Objectives Peptide-based therapeutics are natural candidates to desirable wound healing. However, enzymatic surroundings largely limit its stability and bioavailability. Here, we developed a tetrahedral framework nucleic acids(tFNA)-based peptide delivery system, that is, p@tFNAs, to address deficiencies of healing peptide stability and intracellular delivery in diabetic wound healing. Materials and Methods AGEs (advanced glycation end products) were used to treat endothelial cell to simulate cell injury in diabetic microenvironment. The effects and related mechanisms of p@tFNAs on endothelial cell proliferation, migration, angiogenesis and ROS (reactive oxygen species) production have been comprehensively studied. The wound healing model in diabetic mice was photographically and histologically investigated in vivo.
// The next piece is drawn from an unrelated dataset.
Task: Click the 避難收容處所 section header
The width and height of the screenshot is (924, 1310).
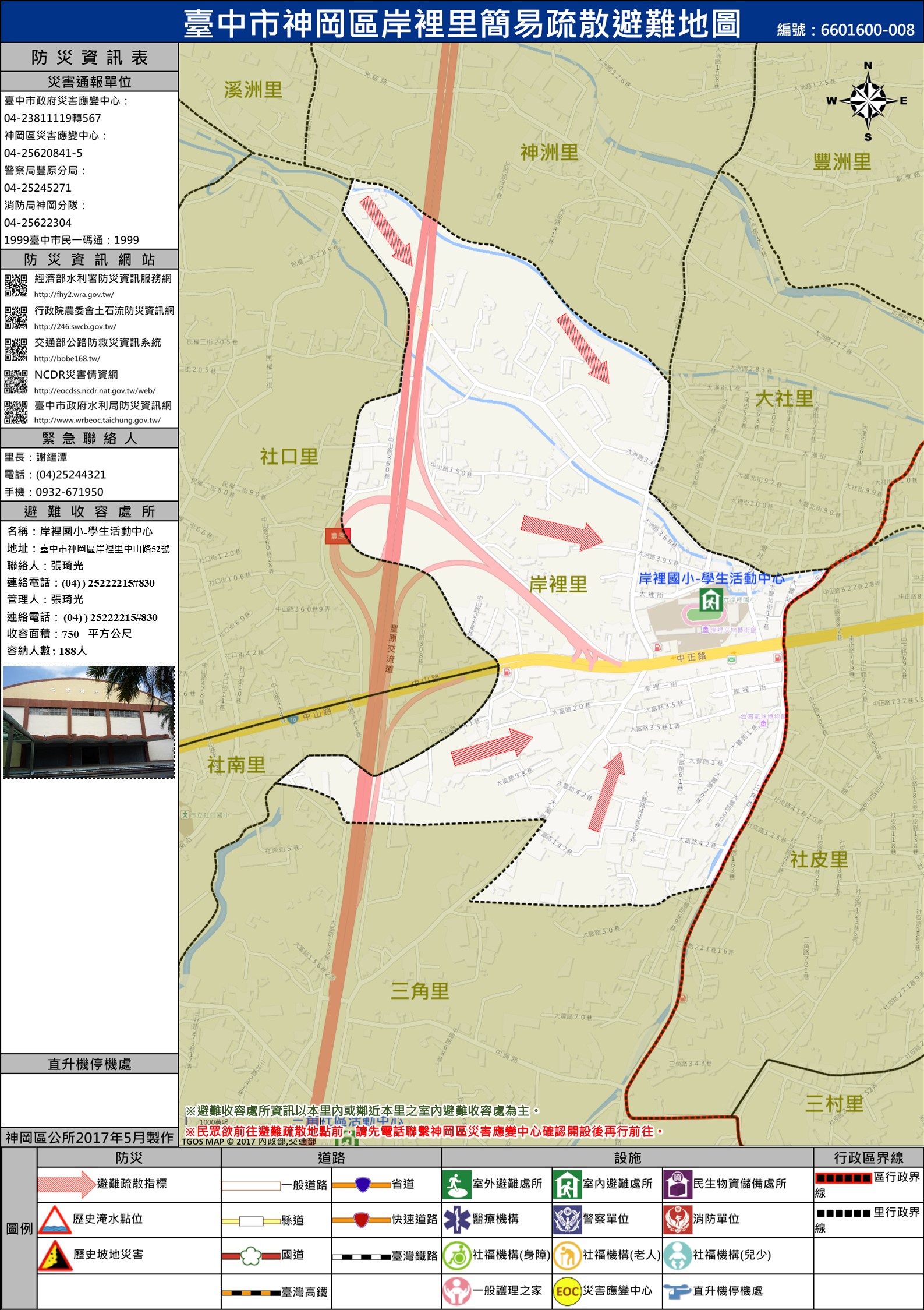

Results Efficient delivery of healing peptide by the framework(tFNA) was verified. p@tFNAs helped overcome the angiogenic obstacles induced by AGEs via ERK1/2 phosphorylation. In the meantime, p@tFNA exhibited its antioxidative property to achieve ROS balance. As a result, p@tFNA improved angiogenesis and diabetic wound healing in vitro and in vivo. Conclusions Our findings demonstrate that p@tFNA could be a novel therapeutic strategy for diabetic wound healing. Moreover, a new method for intracellular delivery of peptides was also constructed.

Automated summary

In this study, a tetrahedral framework nucleic acids (tFNA)-based peptide delivery system was developed to address the stability and intracellular delivery issues of peptides in diabetic wound healing. The results showed that the delivery system improved angiogenesis and diabetic wound healing in vitro and in vivo, and exhibited antioxidative properties.